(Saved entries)
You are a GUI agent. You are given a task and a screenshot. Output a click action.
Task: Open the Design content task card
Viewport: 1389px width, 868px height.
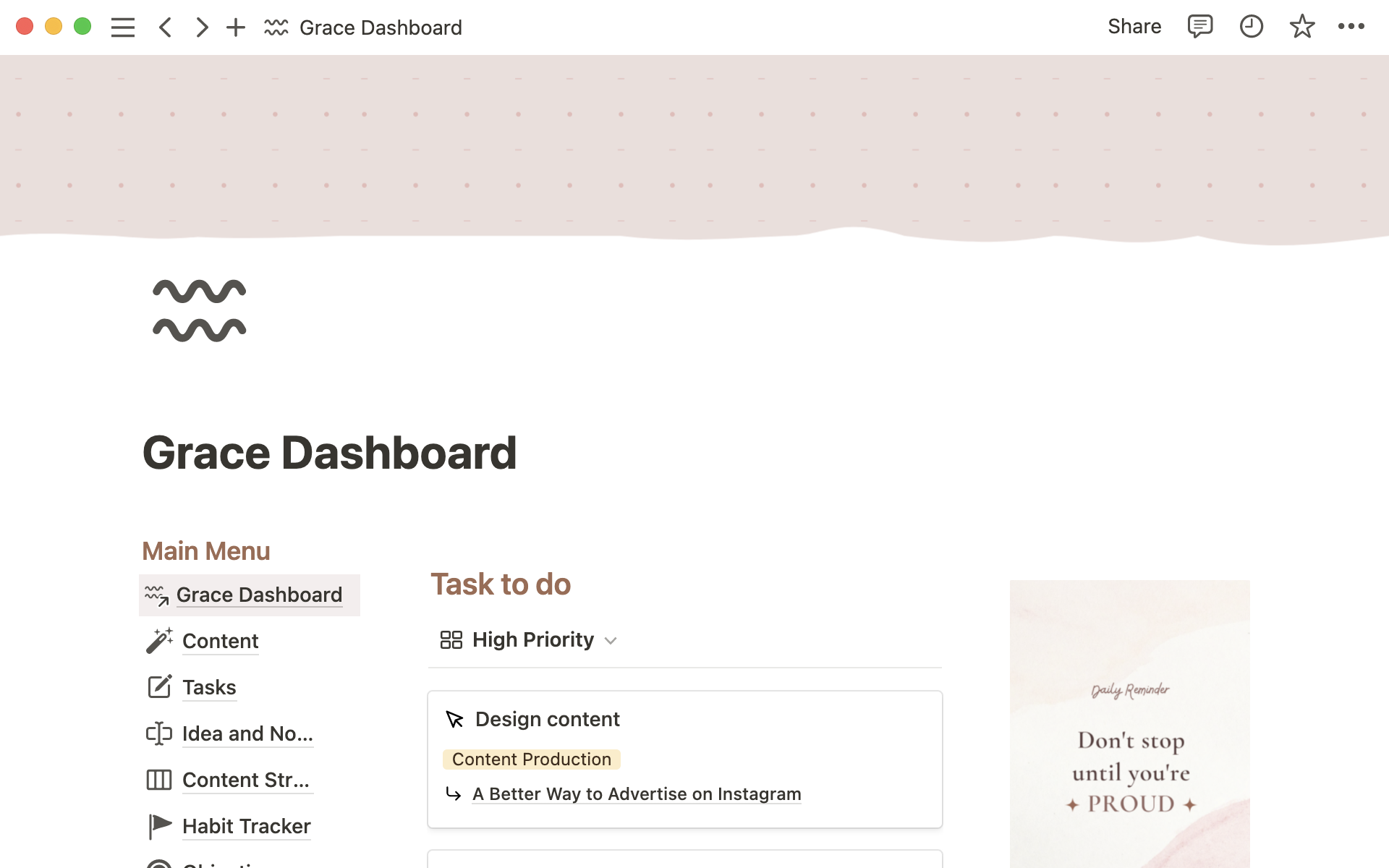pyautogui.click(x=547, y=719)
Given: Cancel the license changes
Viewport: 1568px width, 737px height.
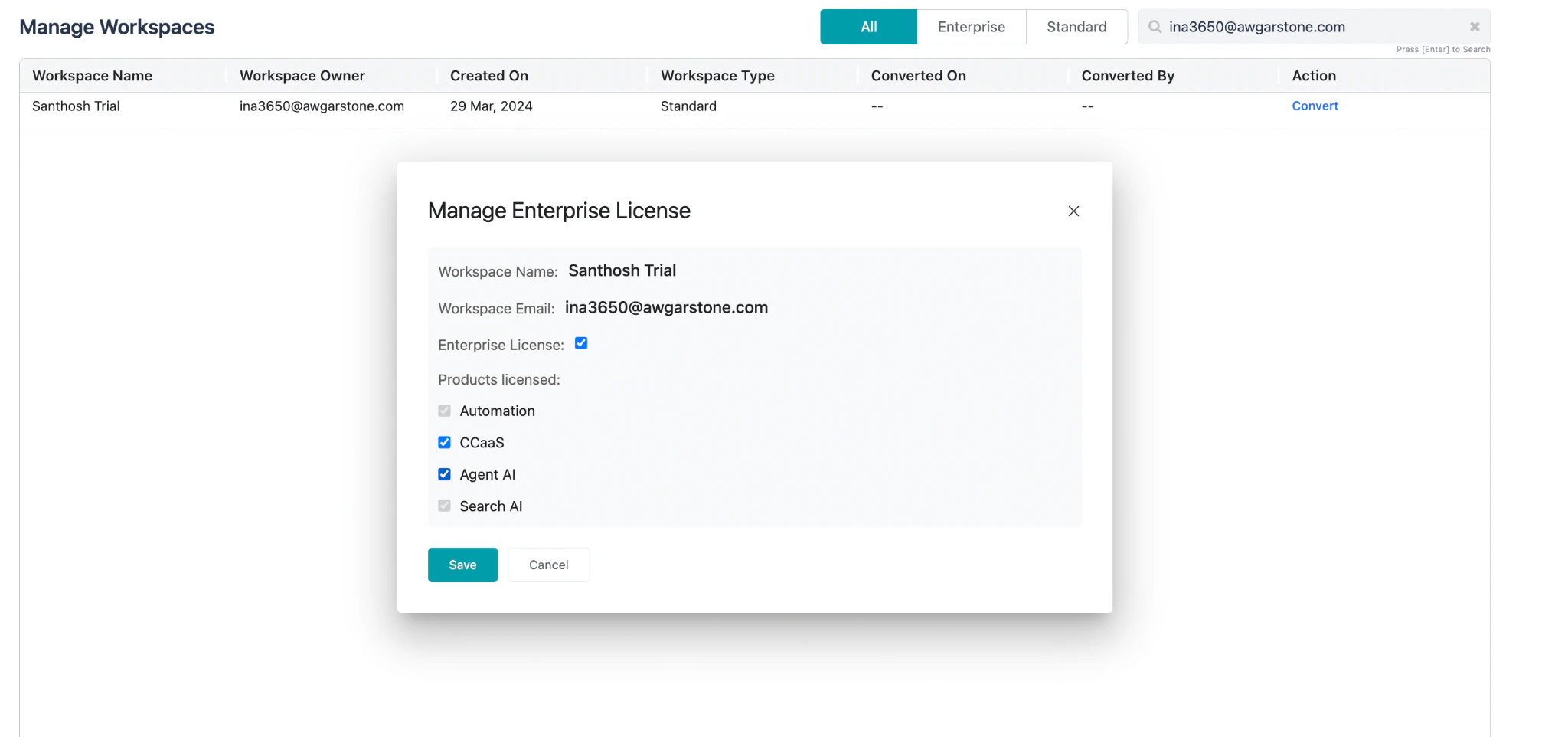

What this task involves
Here the lines from the one with "Task: Open the Design content task card" through the last line of the data above need to be repeated exactly, both included, and any picture omitted.

Result for this task
Task: Open the Design content task card
Viewport: 1389px width, 868px height.
pyautogui.click(x=547, y=719)
Given: Cancel the license changes
Viewport: 1568px width, 737px height.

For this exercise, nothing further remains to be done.